The end for political donations?


One potentially positive side effect of the New Zealand First donations saga is that it will bring to long over due attention to bear on donations and the effect that they have on New Zealand politics. The attention comes in the run up to the 2020 General Election and amid growing calls for stronger measures to control what is considered acceptable, by Members of Parliament past and present.

The Electoral Commission says that parties must report immediate donations and/or loans in excess of $30,000.

Parties may keep up to $1,500 of any anonymous donation, and up to $1,500 of any donation from an overseas person.

If an anonymous donor gives more than that, the party must pass the extra amount to us within 20 working days. If an overseas person gives more than that, the party must return the extra amount to them or, if that isn’t possible, to us within 20 working days.

However, a party can keep more of an anonymous donation if it is a ‘donation protected from disclosure’. These are payments that we make to the party on behalf of donors that want to remain anonymous. Between two successive elections, parties can receive up to $307,610 in donations protected from disclosure. If a donation will take a party over their limit, we will return the excess to the donor.

However the money donated to New Zealand political parties pales in comparison with what is donated to the Democratic and Republican parties of the United States. The money needed to cover a U.S. Presidential campaign would probably pay the basic income of every single New Zealand Member of Parliament for 40 years (based on the Parliamentary Salaries and Allowances Determination 2017). That money is used for leverage with the candidate, which is why accusations of the United States really being governed by corporations who effectively determine which party will have the White House are so effective.

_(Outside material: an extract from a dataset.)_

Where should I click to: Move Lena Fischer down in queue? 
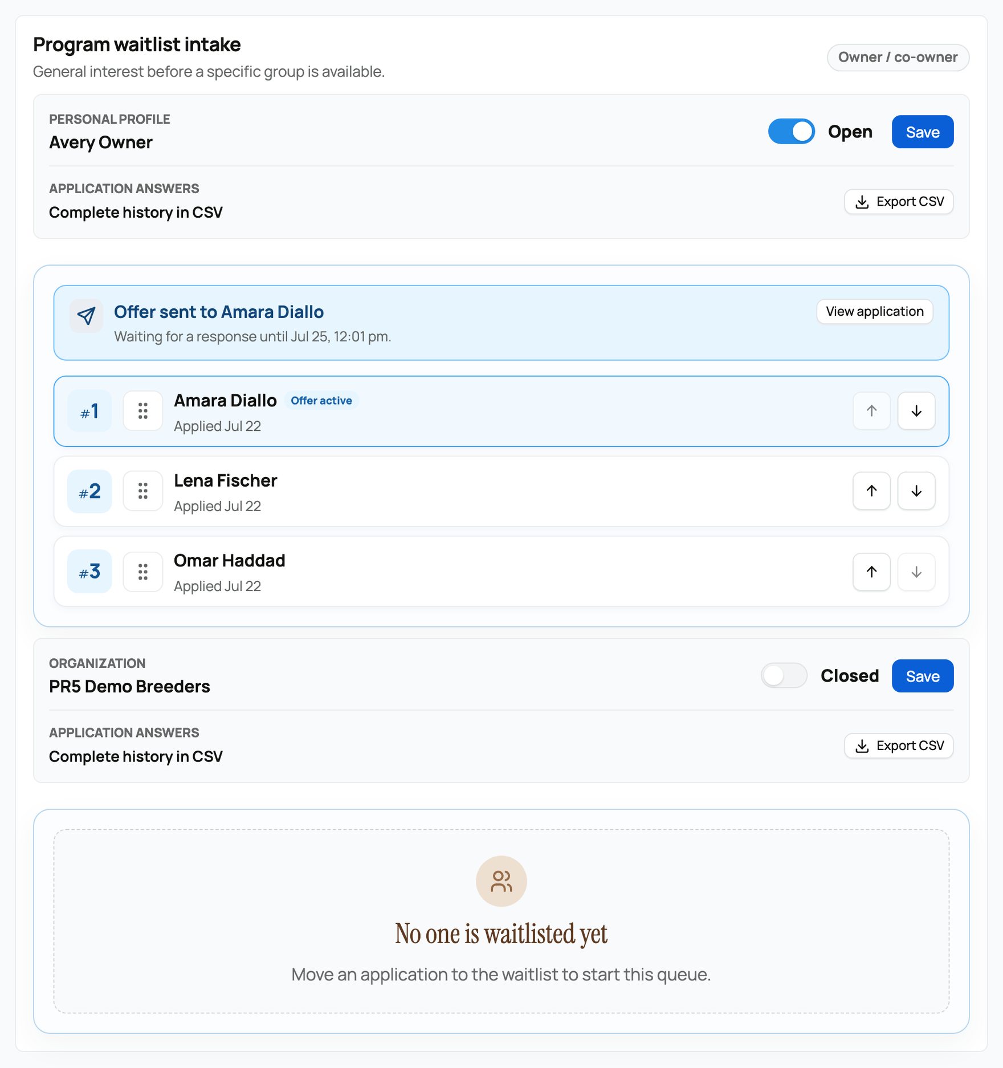916,491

Perhaps then it is telling that former Members of Parliament from both sides of the House are starting to call for donations to be dropped. Former Prime Minister Jim Bolger is just the most recent.

Member of Parliament for Botany and independent Jamie-Lee Ross has called for new rules around donations from foreigners to New Zealand political parties. Whilst some might argue that Mr Ross is acting out of spite against National for their effective expulsion from the party, the issue is one that an independent Member of Parliament can probably best carry out themselves. Mr Ross accused his former boss National leader Simon Bridges of mishandling a $100,000 donation from a Chinese by asking him to collect it and it would then be split into smaller sums to make it compliant with New Zealand

Green Party Member of Parliament Golriz Ghahraman is another who is trying to take action against donations through a Bill of Parliament. Her Bill calls for the declaring of all donations with a value greater than N.Z.$1,000 (currently $1,500).

But whether anything happens that changes donation laws before Parliament dissolves for the 2020 election is another story altogether. Parliament, despite words being uttered to the contrary, does not appear that interested in serious change in this election cycle, thus ensuring what the Guardian described as a weeping sore, will weep a bit longer yet.